# The task
Please rewrite the rows from the line with "You are a GUI" through the end of the rows, requests included, leaving out the pictures. Multiply every coordinate in the answers by 1.85 and round each result to a whole number, with halves rounded up.

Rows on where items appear
——————
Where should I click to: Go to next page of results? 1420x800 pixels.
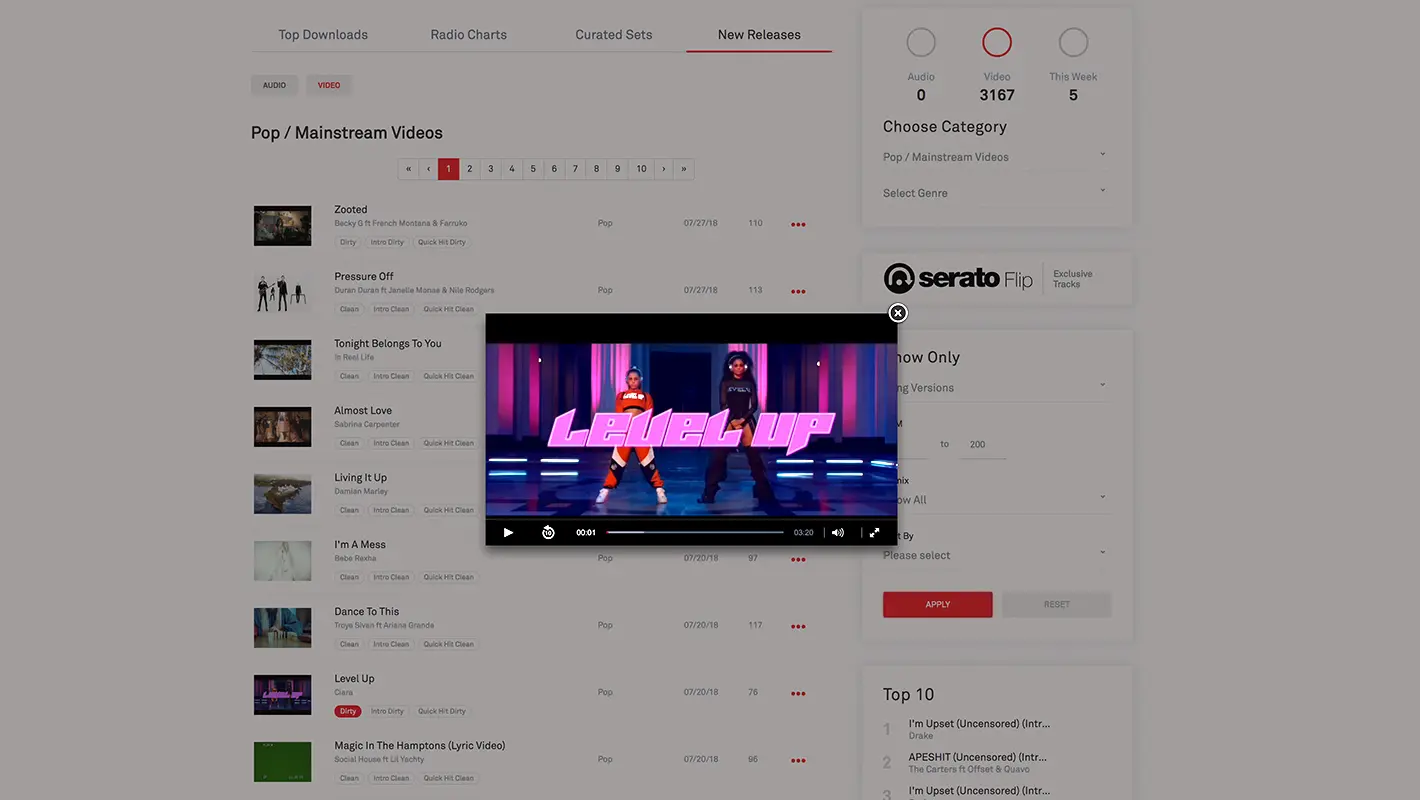point(663,169)
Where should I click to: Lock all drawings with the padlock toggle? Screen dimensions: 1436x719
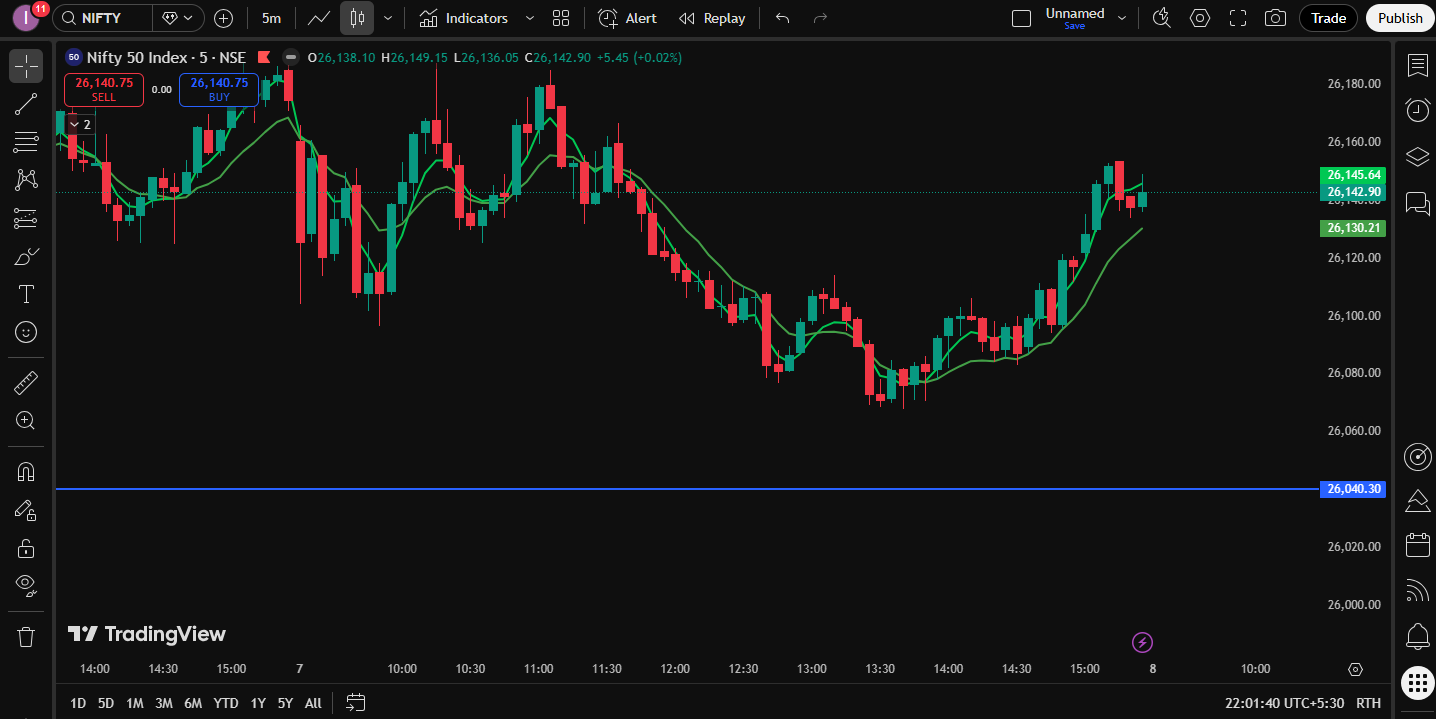(25, 547)
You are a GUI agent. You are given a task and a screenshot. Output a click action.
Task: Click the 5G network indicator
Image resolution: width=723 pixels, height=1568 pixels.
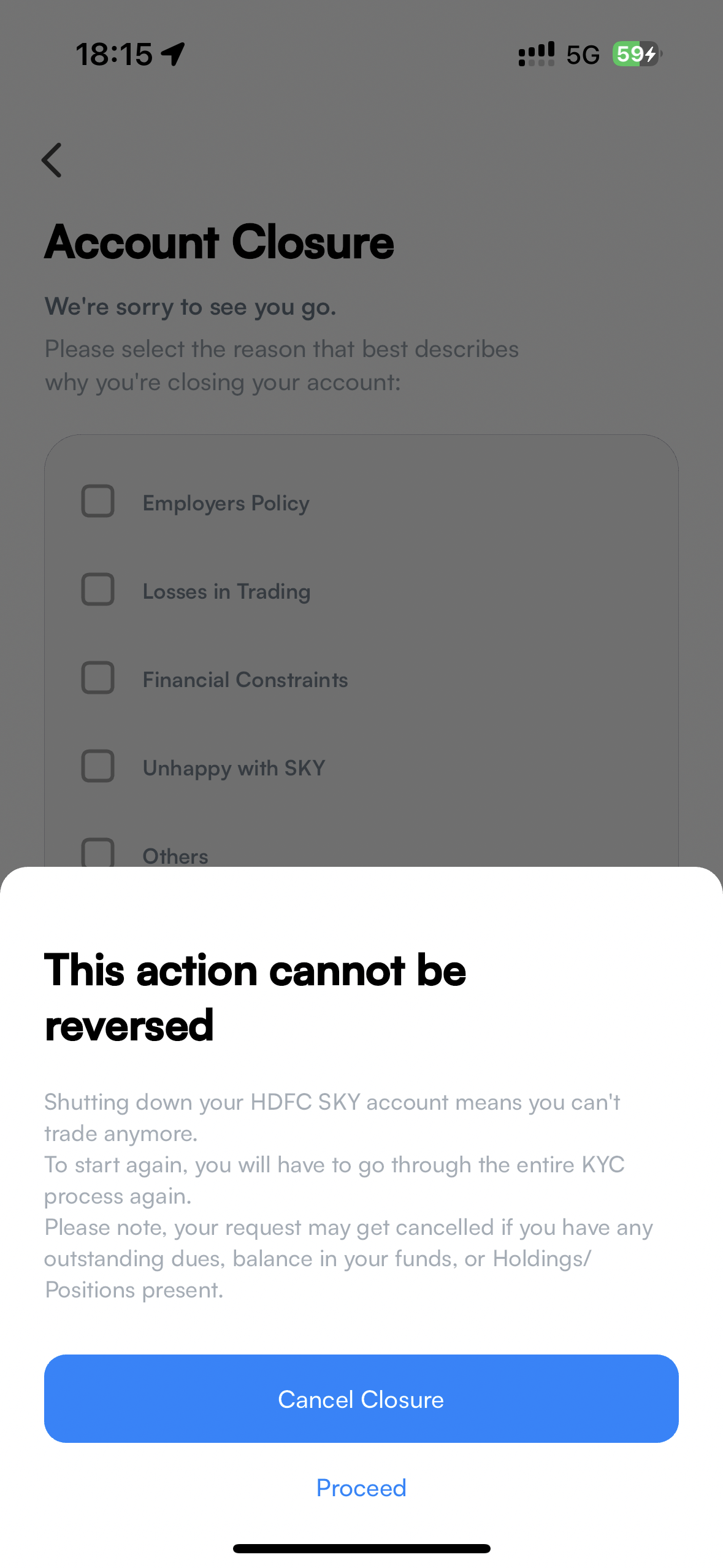583,55
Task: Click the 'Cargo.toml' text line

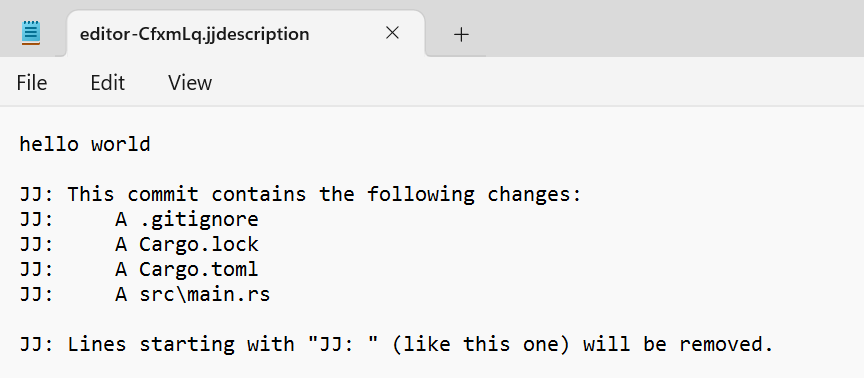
——————
# Result of the task
You are a GUI agent. You are given a task and a screenshot. Output a click action.
Task: Click the 5G network indicator
Image resolution: width=723 pixels, height=1568 pixels.
1079,102
Task: Click the 'Cargo.toml' text line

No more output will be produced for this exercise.